アズワン株式会社と株式会社日立製作所は、共同でサプライチェーンの最適化を目指す新たなシミュレーション基盤の構築に向けた検討を開始しました。この取り組みは、2024年の物流の変革に直面する中、効率的な輸配送を実現するための重要な一歩とされています。
現在、両社は概念検証(PoC)を実施中で、2023年9月末までに複数の物流センターや具体的な品目を通じて、本基盤によるユーザーの利便性向上の効果を評価する予定です。仕組みとしては、サイバー空間にサプライチェーン全体のデジタルツインを構築し、各データを活用して、受注から出荷、配送までのプロセスを自動化し、高精度な計画を立案します。
具体的には、急速に変化する市場における需給調整の最適化や輸送条件の変動への柔軟な対応、さらには仕入先への生産要求や在庫計画の自動生成が可能となります。これにより、業界の流通や製造の現場において効率的かつ迅速な対応が可能になると期待されています。本基盤は、日立のLumadaソリューションを活用しており、流通業や製造業での実績を持つサービスです。
物流業界の2024年問題が大きな課題として浮き彫りになる中、アズワンと日立はこれに向けての対策を真剣に検討しています。特に、アズワンは多様なトランザクションデータとともに1,000万点を超える商品データベースを所有しており、これを活かして業務を高度化する道を模索しています。2025年度には、この基盤と膨大なデータを連携させることで、全体の最適化を図る計画です。
日立の「サプライチェーン最適化サービス」は、従来の仮想モデル構築を数ヶ月から大幅に短縮し、早期に運用を開始できる柔軟なシステムを提供します。お客様それぞれの業務に適したロジックを選択することで、高度なシミュレーションが実現されます。

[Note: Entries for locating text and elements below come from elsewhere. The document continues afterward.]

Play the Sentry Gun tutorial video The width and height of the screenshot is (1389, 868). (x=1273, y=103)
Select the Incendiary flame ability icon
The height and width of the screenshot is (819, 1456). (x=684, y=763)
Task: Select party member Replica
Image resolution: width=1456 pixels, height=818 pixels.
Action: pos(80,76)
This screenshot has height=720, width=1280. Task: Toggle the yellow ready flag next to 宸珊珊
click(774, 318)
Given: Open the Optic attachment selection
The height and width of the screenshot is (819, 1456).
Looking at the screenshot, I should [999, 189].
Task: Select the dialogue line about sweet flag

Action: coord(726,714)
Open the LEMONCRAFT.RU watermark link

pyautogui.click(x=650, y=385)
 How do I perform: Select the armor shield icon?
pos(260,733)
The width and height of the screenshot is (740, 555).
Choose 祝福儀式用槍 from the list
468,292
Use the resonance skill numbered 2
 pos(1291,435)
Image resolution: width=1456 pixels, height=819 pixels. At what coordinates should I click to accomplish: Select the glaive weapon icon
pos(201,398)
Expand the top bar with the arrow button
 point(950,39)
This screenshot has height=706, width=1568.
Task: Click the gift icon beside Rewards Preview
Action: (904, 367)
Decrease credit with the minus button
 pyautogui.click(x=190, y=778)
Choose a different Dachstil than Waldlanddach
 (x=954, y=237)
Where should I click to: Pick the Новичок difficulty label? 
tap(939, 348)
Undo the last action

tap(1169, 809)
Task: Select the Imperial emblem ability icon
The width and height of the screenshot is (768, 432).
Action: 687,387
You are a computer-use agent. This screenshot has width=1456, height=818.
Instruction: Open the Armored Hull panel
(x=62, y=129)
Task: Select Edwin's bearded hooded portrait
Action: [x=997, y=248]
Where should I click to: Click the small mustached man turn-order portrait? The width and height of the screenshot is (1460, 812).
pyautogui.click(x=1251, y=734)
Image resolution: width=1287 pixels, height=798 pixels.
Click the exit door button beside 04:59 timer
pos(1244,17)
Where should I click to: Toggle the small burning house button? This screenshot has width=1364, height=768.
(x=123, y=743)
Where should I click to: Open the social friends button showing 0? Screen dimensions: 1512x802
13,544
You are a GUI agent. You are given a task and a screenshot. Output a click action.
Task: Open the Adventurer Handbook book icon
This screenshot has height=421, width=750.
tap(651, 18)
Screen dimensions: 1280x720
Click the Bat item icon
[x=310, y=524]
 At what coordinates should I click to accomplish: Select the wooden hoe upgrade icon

また、日立の独自の高速シミュレーションエンジンにより、膨大かつ複雑なデータの迅速な分析も可能です。
この新しいシミュレーション基盤は、2024年9月4日から5日まで開催される「Hitachi Social Innovation Forum 2024 JAPAN」においても詳細が紹介される予定です。サプライチェーンの最適化がもたらす影響に注目が集まります。
アズワンは、日本全国の研究・産業・医療分野で幅広い製品を取り扱う理化学機器の卸商社であり、その商品データベースは業界内でも高い評価を受けています。日立は、社会イノベーションを目指し、デジタル技術を駆使して社会課題の解決を進めています。両社の取り組みにより、未来の物流業界の姿が大きく変わることが期待されています。